12 March 2020 | Authentification, Cybersecurity

Charlène Demaret


Unikname Connect is about Security

It’s official : Cybercrime profits reached 3.5 billions dollars in 2019 with phishing in the top scams, according to the service’s internet crime complaint centre.

What is phishing? 

Basically, phishing is a cyber attack in which a target is contacted by email, or text message by someone posing as a company or legitimate institution.

The goal is to trick the email receiver into believing that the message is something they need or want — a request from their bank, for instance, or a note from a colleague — and to click a link or download an attachment.

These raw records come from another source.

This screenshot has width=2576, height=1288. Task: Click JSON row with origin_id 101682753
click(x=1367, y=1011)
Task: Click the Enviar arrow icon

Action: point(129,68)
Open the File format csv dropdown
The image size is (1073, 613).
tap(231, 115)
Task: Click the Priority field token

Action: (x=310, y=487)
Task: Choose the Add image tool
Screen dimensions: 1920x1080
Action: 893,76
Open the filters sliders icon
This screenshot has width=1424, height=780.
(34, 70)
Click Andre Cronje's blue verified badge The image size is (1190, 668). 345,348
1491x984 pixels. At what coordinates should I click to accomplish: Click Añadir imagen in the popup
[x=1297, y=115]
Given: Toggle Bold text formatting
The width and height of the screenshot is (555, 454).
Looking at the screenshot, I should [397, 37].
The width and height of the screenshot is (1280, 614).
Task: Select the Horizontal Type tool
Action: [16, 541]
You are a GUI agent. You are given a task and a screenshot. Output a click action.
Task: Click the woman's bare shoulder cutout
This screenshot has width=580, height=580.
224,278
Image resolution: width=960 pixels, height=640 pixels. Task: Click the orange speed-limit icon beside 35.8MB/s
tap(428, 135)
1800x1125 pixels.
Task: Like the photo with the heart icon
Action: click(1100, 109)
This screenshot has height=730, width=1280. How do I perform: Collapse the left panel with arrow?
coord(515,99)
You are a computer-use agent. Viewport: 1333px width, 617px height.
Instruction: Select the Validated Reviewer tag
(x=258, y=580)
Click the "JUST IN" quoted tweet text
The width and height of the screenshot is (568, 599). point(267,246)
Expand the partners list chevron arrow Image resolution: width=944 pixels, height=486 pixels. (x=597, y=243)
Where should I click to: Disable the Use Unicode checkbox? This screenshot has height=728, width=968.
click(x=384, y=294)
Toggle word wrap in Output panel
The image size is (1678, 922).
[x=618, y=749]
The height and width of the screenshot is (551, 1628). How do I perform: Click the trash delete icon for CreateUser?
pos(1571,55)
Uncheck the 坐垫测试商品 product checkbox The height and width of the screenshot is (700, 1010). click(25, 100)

Phishing techniques are becoming more and more sophisticated, making it difficult for people to tell “real from fake”. Specially because web or email addresses that are fooling people are looking increasingly legitimate.

How to recognise phishing attacks?

1. The email is sent from a public address email

Often, the criminal will use a public email address such as gmail.com. If your bank or colleague is going to email you, it will come from a company email account with the company name in the email address. As an example, legitimate emails from Amazon will read ‘@amazon.com’.

2. Strange attachments

If you receive an email from someone you don’t know asking you to open an attachment, do not open it. Same thing if you receive an unexpected email from someone you know. These attachments can capture your personal data or contain malware.

3. Email with a sense of urgency

Phishing emails frequently ask receivers to verify personal information, such as passwords or bank details. They can create a sense of urgency by pretending to be someone you know who is in urgent need of financial help. It can also warn you that your account has experienced suspicious activity.

4. Poor spelling and grammar

You can often spot a phishing email by the poor language used in the body of the message. The writing style might be different to what you are used to receive from the sender and it might contain spelling and grammatical mistakes. If you receive an email fraught with errors this can be a strong indicator it is actually a phish.

What happen if users’ fall through the net ?


How can phishing impact your business?

48% of consumers stop using services after a data breach.

How to protect your business against phishing ?

The good news is that you can make sure that the hacker comes back from phishing empty handed, at least, without your user’s credentials. How? By having integrated on your website an authentication solution that does not require the user’s email or password.

Create your enterprise account to install the Unikname Connect plugin!

The wrong answer would be to delegate the authentication to a third party IDP (identity provider) like social sign-in.

Social Authentication is appealing to many businesses because it is user-friendly, and has no password to manage, suggesting that if there are no passwords to fill in, there are thereby no phishing hacks possible.

Social authentication does not eliminate the risk of stolen credentials.

The theft, indeed, is not operated in your data base but directly on the IDP’s side. Recent news have shown that those actors are not infallible, specially because they operates on a centralize data base.